Wednesday, March 25, 2009

East Timor Assembly Rejects Gay Protections

Gay Today

January 2, 2002

by Rex Wockner, International News Report
The new Constituent Assembly of East Timor voted to remove gay protections from the new nation's draft constitution December 13, PortugalGay.PT reported.

Fifty-two of the legislature's 88 members specifically voted to exclude "sexual orientation" from an antidiscrimination clause.

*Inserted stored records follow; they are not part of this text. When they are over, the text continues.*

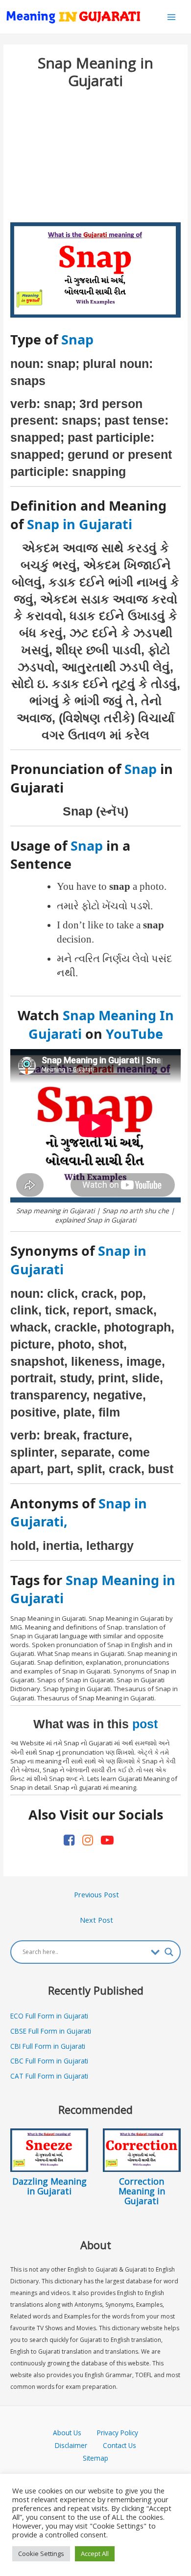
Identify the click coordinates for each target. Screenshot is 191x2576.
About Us (75, 2432)
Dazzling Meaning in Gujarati (49, 2186)
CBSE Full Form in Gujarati (50, 2031)
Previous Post (96, 1894)
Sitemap (95, 2458)
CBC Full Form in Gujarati (49, 2060)
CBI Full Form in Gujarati (47, 2046)
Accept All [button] (95, 2553)
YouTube (134, 1034)
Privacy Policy (117, 2432)
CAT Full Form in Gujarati (49, 2076)
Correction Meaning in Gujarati (142, 2191)
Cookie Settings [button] (41, 2553)
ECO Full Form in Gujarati (49, 2015)
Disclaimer (71, 2445)
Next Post (96, 1920)
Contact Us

Discrimination will be banned based on "color, race, gender, marital status, ethnic origin, economic or social status, beliefs or ideology, politics, religion, education, and mental or physical condition."

One member of the assembly, João Carrascalão, called homosexuality "an illness" and "an anomaly" and said protecting gays would create "social chaos." Another member said the only homosexuals in East Timor are foreigners.

The people of East Timor voted for independence from Indonesia in 1999. In response, according to, "Indonesian-trained militia in the country were unleashed across the country massacring civilians, cutting power and water lines, and burning 85 percent of the buildings in the country, including virtually all schools and nearly all businesses."

The nation is presently under UN protection, governed by a UN Transitional Authority. Power will be handed over on May 20, 2002. Members of the Constituent Assembly were elected by voters this past August.